Na Indonésia, a caveira com chapéu de palha é vista em bandeiras pendurada do lado de fora de casas e carros. No Nepal, o personagem aparece em portões dourados do palácio que abriga o parlamento. Agora, aparece nas ruas do Peru e do Paraguai.
Tudo, obviamente, facilitado pela comunicação nas redes sociais.
O detonador inicial pode ser a ostentação de filhos de autoridades públicas ou a saúde pública precária. Também os protestos são motivados pelos gastos relacionados à Copa do Mundo em detrimento da infraestrutura pública.

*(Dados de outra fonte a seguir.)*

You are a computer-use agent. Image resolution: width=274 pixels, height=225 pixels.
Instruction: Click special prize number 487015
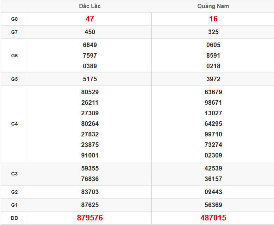(213, 218)
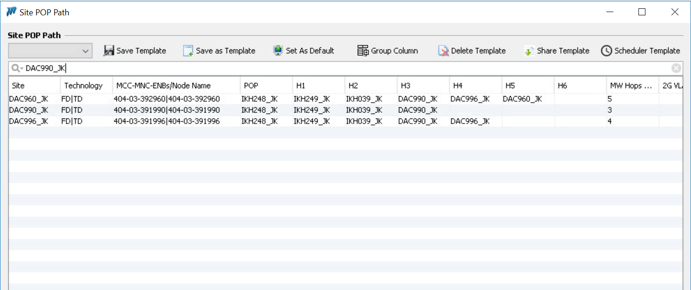The width and height of the screenshot is (691, 290).
Task: Maximize the Site POP Path window
Action: click(x=642, y=12)
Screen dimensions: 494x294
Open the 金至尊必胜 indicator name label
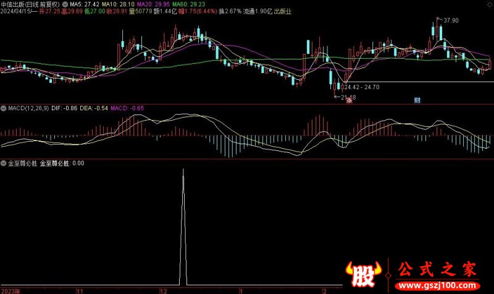pyautogui.click(x=22, y=163)
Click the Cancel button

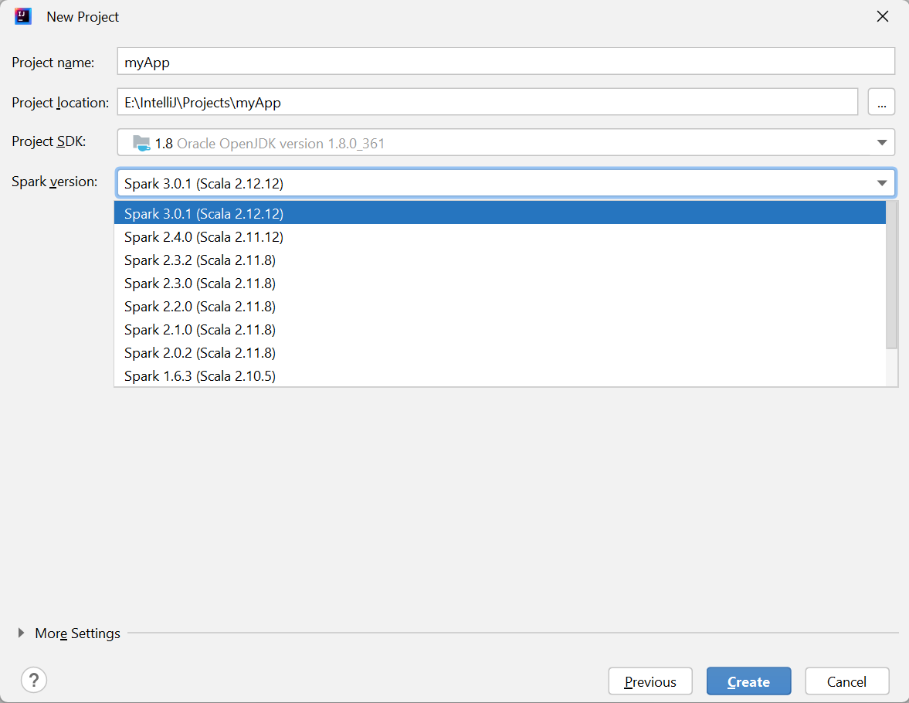846,681
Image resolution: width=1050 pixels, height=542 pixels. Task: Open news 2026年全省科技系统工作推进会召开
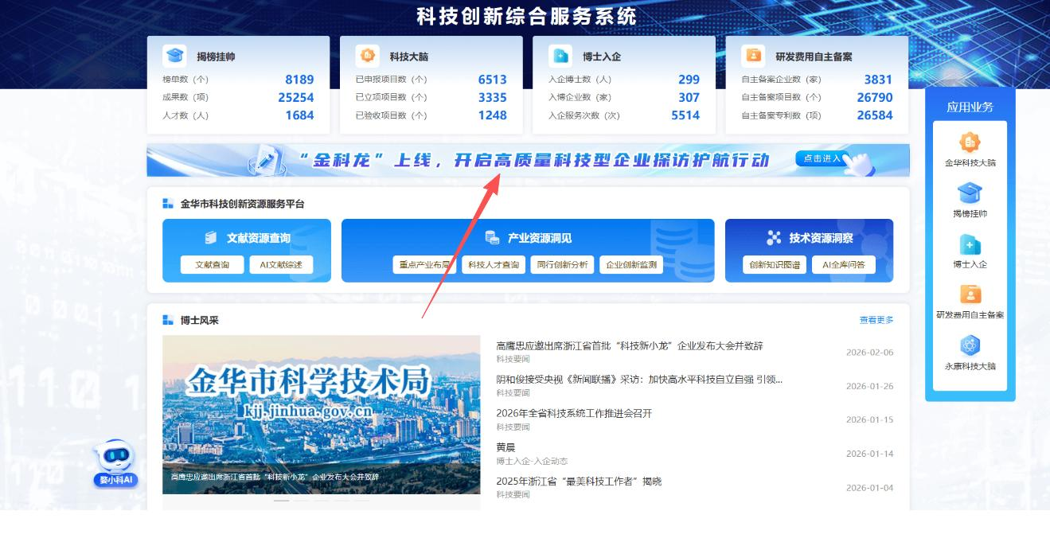coord(574,413)
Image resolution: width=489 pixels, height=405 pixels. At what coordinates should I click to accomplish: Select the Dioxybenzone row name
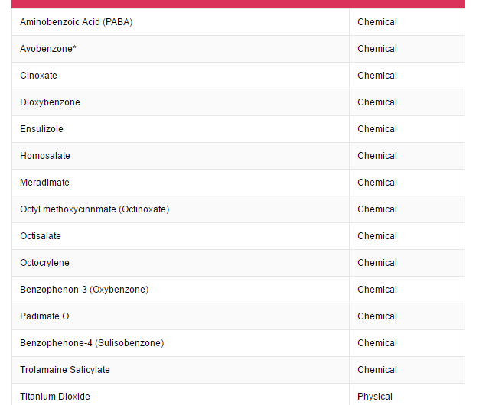[x=50, y=102]
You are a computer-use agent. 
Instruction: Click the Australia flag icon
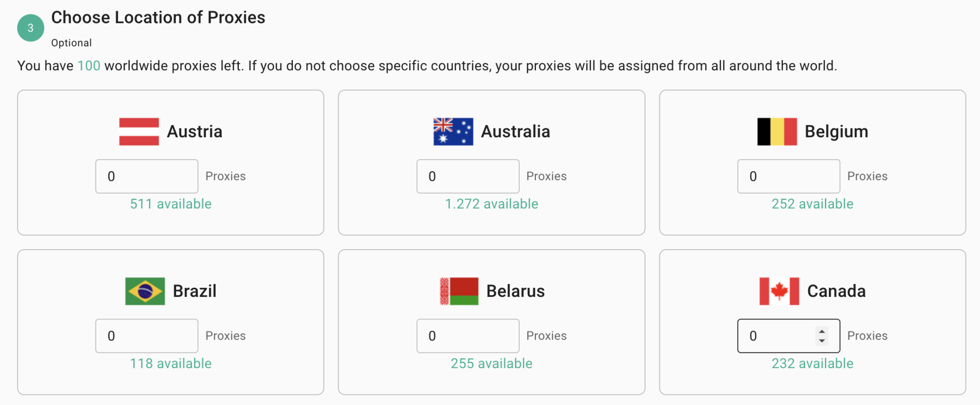pyautogui.click(x=453, y=131)
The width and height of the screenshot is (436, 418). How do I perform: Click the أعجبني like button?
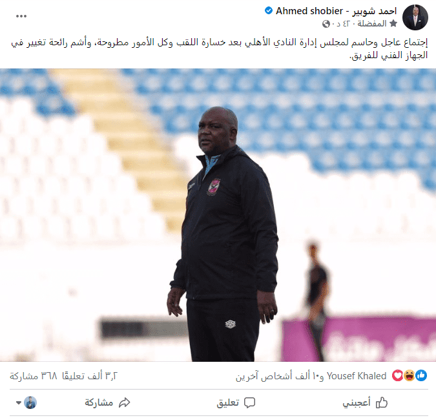click(365, 402)
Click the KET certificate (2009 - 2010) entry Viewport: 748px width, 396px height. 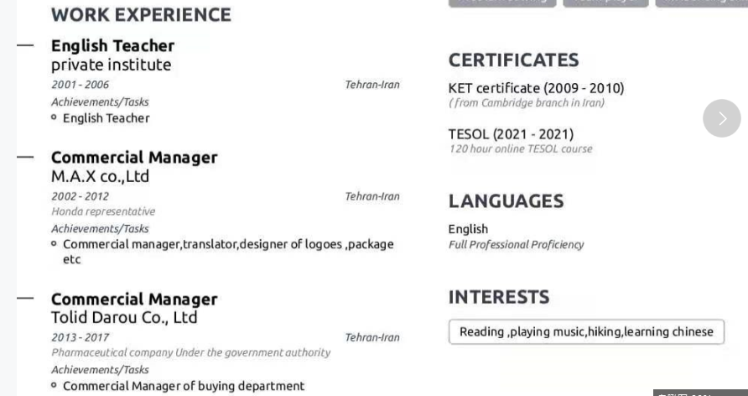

Tudo é disseminado e atacado nas redes sociais e criam uma onda emocional irresistível. Já vimos isso antes.
Dias antes do início dos protestos no Nepal, o governo anunciou a proibição da maioria das plataformas de mídia social. O governo alegou que queria combater notícias falsas e discurso de ódio. Mas muitos jovens nepaleses viram isso como uma tentativa de silenciá-los. Nos dias seguintes, as postagens no TikTok, que não havia sido banido, se multiplicaram. Um vídeo, ao som da música “The Winner Takes It All”, era um clipe de 25 segundos daquele casamento abastado. Terminava com “Eu vou me juntar a você. Vou lutar contra a corrupção e contra o elitismo político. E você, vai?”. Foram 135 mil visualizações em um dia. Plataformas de bate-papo sobre jogos passaram a disseminar vídeos e ataques. Grupos de jovens do Nepal e do exterior criaram clipes e os compartilharam usando o Discord.
O ingrediente novo é a sofisticação tecnológico e o uso generalizado de celulares, mídias sociais, aplicativos de mensagens e IA, o que facilita a mobilização das pessoas.